Provided passage
Thursday, October 19, 2023

The Martyrs of Canada


Today the Church honors the Martyrs of Canada, also known as the Martyrs of North America. 


Orate pro nobis.


Toward the end of his reign, Henry IV of France started to look at the possibility of ventures abroad, with both North America and the Levant being among the possibilities. In 1604, the French explorer Samuel de Champlain initiated the first important French involvement in North America. He founded Port Royal as the first permanent European settlement in North America north of Florida in 1605, and the first permanent French establishment at Quebec in 1608.


The first Jesuit mission in North America was established on Penobscot Bay in 1609, which was part of the French colony of Acadia; a second in 1611 in Terre-Neuve (Newfoundland); and a third mission was built on Mount Desert Island (an island off of Maine)in 1613, all of which failed. The Jesuits conceived plans to move their efforts to the banks of the Saint-Laurent river. A fourth mission was established in 1625, made by Fathers Charles Lalemant (as Superior), Enemond Massé, Jean de Brébeuf, and assistants François Charton and Gilbert Buret. This mission also failed following the occupation of Quebec by English forces in 1629. It was not until until 1632, with the arrival of the Jesuit Paul Le Jeune, that the fifth Jesuit mission found long-term stability. Between 1632 and 1650, 46 French Jesuits arrived in North America to preach the Gospel of Jesus among the First Nations peoples of Quebec and Canada.


This is the story of the fifth mission. Jesuit missionaries worked among the Huron (Wendat), an Iroquoian-speaking people who occupied territory in the Georgian Bay area of Central Ontario. (They were not part of the Iroquois Confederacy, initially made up of five tribes south and east of the Great Lakes.) The area of their traditional territory is called Huronia. The Huron in this area were farmers, fishermen and traders who lived in villages surrounded by defensive wooden palisades for protection. Sainte-Marie among the Hurons was the headquarters for the French Jesuit Mission to the Huron Wendat people.

Check your understanding
1. From the passage on the Martyrs of Canada, reproduce the text word for word, beginning with the words "Orate pro nobis." and stopping after the words "Quebec in 1608.".
2. Using the passage on the Martyrs of Canada, decide whether each statement agrees with it. Answer yes or no, and quote the words that decide it. (a) The first Jesuit mission in North America was set up on Penobscot Bay in 1609. (b) The Huron were one of the tribes of the Iroquois Confederacy. (c) Champlain founded the first permanent French establishment at Quebec in 1605.
3. According to the passage on the Martyrs of Canada, why were the Huron villages surrounded by wooden palisades? Answer in one to three sentences.

Supplied material
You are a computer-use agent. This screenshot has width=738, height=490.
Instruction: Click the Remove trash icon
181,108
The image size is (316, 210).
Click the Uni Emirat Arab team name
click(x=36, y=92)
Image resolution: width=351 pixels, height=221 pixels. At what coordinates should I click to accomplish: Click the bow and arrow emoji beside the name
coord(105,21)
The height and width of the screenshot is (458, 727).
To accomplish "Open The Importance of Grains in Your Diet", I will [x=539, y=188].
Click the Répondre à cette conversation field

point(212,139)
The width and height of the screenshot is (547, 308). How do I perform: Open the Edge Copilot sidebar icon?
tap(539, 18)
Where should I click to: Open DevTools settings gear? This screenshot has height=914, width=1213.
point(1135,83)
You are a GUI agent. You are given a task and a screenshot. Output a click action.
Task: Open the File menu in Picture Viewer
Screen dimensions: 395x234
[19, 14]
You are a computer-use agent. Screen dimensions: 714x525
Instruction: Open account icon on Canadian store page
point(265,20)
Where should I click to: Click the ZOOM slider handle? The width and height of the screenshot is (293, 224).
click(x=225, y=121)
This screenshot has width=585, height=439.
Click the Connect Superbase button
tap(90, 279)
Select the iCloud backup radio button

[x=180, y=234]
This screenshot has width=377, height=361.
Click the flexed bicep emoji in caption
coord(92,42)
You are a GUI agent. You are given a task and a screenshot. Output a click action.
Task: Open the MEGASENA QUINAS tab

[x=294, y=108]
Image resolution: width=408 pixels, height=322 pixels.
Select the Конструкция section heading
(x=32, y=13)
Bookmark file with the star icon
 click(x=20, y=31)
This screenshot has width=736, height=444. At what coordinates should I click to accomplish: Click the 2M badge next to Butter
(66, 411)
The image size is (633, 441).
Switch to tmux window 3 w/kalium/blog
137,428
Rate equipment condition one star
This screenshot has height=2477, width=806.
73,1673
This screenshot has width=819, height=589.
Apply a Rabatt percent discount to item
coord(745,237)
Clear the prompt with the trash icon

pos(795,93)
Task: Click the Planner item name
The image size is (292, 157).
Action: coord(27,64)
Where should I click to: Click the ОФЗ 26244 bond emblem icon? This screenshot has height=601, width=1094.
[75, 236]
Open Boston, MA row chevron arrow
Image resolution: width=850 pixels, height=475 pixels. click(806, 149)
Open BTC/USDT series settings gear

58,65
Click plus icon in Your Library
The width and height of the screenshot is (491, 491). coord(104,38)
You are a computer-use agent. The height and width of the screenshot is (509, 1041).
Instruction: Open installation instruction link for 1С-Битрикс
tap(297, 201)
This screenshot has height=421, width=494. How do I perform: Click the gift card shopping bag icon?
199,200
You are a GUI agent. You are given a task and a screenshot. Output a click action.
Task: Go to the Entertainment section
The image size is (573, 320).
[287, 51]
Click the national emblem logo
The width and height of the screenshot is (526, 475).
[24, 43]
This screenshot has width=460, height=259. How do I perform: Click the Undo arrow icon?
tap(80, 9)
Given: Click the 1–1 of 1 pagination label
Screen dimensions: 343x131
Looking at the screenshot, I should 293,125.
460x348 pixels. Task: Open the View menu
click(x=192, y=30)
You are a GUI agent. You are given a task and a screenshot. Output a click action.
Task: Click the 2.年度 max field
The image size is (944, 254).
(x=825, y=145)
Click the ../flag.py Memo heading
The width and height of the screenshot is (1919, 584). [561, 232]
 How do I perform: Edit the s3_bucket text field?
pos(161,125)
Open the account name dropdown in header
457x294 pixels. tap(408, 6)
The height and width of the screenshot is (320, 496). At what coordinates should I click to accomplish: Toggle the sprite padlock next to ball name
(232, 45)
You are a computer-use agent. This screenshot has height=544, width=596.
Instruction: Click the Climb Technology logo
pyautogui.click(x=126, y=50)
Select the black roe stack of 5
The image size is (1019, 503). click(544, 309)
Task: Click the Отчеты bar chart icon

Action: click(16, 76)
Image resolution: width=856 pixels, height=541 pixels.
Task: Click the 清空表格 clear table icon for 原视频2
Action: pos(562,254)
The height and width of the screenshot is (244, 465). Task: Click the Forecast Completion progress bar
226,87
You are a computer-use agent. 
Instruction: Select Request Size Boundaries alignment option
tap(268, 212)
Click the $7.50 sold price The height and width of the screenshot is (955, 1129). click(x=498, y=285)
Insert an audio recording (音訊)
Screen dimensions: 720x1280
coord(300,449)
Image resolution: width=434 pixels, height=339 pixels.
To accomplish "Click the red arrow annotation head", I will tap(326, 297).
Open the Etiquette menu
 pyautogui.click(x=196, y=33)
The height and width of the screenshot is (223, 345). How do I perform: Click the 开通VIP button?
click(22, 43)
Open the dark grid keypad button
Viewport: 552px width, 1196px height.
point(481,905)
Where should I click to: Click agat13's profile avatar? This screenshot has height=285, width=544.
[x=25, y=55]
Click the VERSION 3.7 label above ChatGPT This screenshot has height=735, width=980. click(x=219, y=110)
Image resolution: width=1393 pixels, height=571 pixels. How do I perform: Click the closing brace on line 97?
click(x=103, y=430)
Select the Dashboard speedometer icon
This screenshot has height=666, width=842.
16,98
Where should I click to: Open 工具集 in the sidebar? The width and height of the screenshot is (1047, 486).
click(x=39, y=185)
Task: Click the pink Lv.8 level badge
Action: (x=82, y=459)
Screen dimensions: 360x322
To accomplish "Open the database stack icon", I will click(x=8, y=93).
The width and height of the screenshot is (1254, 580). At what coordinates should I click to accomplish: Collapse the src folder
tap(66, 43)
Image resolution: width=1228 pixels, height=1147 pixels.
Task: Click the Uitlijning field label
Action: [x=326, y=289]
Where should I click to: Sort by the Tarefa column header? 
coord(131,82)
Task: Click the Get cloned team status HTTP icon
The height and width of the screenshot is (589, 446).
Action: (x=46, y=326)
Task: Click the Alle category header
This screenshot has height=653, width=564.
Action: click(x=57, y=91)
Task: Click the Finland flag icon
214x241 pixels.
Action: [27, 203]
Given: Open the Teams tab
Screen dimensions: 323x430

Answers to the exercises
1.
Orate pro nobis.


Toward the end of his reign, Henry IV of France started to look at the possibility of ventures abroad, with both North America and the Levant being among the possibilities. In 1604, the French explorer Samuel de Champlain initiated the first important French involvement in North America. He founded Port Royal as the first permanent European settlement in North America north of Florida in 1605, and the first permanent French establishment at Quebec in 1608.

2.
(a) Yes: "The first Jesuit mission in North America was established on Penobscot Bay in 1609"
(b) No: "They were not part of the Iroquois Confederacy"
(c) No: "the first permanent French establishment at Quebec in 1608"

3. The Huron villages were surrounded by defensive wooden palisades for protection.